By integrating, $$ f'(x) = \int (2x-1)dx = x^2 - x + C $$

Since $f'(1) = 2$: $1^2 - 1 + C = 2$, so $C = 2$.

Therefore $f'(x) = x^2 - x + 2$.

By integrating, we get $$ f(x) = \int (x^2 - x + 2)dx = \frac{x^3}{3} - \frac{x^2}{2} + 2x + C $$

Since $f(0) = -1$: $\frac{0}{3} - \frac{0}{2} + 2(0) + C = -1$, so $C = -1$.

Therefore, $$ f(x) = \frac{x^3}{3} - \frac{x^2}{2} + 2x - 1 $$

6. Find the function $g(x)$ that satisfying the equation $g''(x) = x \sin x$ with $g(\frac{\pi}{2}) = 0$ and $g'(0) = 0$.

Solution:

By integrating, $$ g'(x) = \int x \sin x dx $$

Let $u=x$, $dv = \sin x dx$, then $du=dx$, $v=-\cos x$.

$$ g'(x) = -x \cos x - \int (-\cos x) dx = -x \cos x + \sin x + C $$

Since $g'(0) = 0$: $-(0) \cos 0 + \sin 0 + C = 0$, so $C = 0$.

Therefore, $g'(x) = -x \cos x + \sin x$.

By integrating, $$ g(x) = \int (-x \cos x + \sin x)dx = - \int x \cos x dx + \int \sin x dx $$

Let $u=x$, $dv = \cos x dx$, then $du=dx$, $v=\sin x$.

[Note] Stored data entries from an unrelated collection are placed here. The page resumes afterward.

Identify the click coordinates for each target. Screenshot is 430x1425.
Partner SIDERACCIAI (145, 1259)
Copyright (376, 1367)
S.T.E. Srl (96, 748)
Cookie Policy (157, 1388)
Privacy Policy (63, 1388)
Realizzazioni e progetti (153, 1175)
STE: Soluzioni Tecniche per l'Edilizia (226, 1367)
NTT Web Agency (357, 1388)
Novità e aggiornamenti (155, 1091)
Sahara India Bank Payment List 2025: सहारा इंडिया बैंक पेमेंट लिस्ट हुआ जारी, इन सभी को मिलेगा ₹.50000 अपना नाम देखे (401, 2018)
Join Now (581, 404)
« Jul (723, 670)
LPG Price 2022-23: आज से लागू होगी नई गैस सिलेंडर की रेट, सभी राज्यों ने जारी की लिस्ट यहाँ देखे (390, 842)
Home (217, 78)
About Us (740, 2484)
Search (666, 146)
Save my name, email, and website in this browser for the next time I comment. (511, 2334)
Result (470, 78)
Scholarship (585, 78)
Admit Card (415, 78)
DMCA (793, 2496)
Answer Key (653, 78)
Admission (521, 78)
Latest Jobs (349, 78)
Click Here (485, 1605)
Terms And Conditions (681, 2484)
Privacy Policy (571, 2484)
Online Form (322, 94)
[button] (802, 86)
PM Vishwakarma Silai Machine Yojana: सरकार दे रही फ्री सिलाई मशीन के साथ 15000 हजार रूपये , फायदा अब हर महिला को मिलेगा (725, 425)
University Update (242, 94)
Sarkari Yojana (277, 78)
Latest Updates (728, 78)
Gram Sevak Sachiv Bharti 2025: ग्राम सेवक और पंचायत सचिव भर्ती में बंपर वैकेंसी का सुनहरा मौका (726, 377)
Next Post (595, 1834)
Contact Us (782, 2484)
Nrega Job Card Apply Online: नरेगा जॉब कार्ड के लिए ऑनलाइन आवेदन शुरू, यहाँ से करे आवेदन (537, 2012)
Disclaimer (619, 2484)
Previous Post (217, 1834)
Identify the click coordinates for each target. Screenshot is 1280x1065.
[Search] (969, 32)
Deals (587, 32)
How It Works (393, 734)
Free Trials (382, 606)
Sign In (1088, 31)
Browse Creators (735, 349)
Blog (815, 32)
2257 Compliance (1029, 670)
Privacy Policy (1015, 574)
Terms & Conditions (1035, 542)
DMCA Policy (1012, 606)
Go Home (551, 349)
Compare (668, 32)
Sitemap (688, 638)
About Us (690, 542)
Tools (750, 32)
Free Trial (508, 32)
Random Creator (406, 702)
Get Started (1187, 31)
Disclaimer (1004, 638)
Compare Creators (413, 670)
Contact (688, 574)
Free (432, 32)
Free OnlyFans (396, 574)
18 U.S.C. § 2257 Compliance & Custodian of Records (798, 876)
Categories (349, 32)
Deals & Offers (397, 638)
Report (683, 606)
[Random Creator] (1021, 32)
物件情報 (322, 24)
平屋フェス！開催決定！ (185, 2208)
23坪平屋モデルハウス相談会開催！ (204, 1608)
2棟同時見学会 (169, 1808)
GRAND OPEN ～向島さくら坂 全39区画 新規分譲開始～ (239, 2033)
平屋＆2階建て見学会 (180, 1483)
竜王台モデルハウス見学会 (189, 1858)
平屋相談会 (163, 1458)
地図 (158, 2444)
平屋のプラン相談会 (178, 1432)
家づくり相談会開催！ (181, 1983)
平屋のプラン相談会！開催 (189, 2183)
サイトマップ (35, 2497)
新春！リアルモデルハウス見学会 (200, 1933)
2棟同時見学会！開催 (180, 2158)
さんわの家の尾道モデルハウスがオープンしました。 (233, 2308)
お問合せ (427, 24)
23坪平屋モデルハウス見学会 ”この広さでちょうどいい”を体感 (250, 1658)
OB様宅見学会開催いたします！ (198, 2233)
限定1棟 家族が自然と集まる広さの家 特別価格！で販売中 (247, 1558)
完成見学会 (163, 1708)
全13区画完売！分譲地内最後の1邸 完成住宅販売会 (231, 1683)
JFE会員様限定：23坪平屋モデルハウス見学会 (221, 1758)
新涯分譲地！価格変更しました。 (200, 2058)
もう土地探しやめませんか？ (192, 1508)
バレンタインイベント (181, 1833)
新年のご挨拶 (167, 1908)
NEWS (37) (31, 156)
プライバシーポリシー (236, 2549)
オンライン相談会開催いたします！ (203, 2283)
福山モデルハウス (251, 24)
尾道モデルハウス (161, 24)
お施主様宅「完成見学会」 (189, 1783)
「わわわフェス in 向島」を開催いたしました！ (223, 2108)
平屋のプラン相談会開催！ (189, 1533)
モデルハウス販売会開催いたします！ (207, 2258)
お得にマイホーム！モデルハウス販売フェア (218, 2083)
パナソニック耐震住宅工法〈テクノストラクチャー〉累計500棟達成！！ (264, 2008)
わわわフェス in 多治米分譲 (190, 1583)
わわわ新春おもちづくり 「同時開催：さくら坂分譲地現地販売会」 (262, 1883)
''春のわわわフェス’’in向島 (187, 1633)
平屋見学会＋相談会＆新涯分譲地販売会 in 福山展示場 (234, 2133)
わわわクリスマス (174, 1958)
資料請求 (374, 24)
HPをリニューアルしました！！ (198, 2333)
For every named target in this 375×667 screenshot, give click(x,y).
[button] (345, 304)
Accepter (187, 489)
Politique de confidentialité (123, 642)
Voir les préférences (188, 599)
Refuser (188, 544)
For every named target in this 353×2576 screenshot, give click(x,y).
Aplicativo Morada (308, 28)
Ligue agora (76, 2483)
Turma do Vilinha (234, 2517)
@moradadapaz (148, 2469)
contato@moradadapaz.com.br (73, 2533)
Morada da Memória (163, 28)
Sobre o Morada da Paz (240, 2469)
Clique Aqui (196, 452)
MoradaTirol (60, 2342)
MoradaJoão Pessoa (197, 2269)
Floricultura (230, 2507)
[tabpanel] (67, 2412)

$$ \therefore g(x) = -(x \sin x - \int \sin x dx) + \int \sin x dx = -x \sin x + 2 \int \sin x dx $$

$$ = -x \sin x - 2\cos x + C $$

Since $g(\frac{\pi}{2}) = 0$:

$$ -\frac{\pi}{2}\sin(\frac{\pi}{2}) - 2\cos(\frac{\pi}{2}) + C = 0 \text{, so } -\frac{\pi}{2}(1) - 2(0) + C = 0 \text{, so } C = \frac{\pi}{2} $$

Therefore, $$ g(x) = -x \sin x - 2 \cos x + \frac{\pi}{2} $$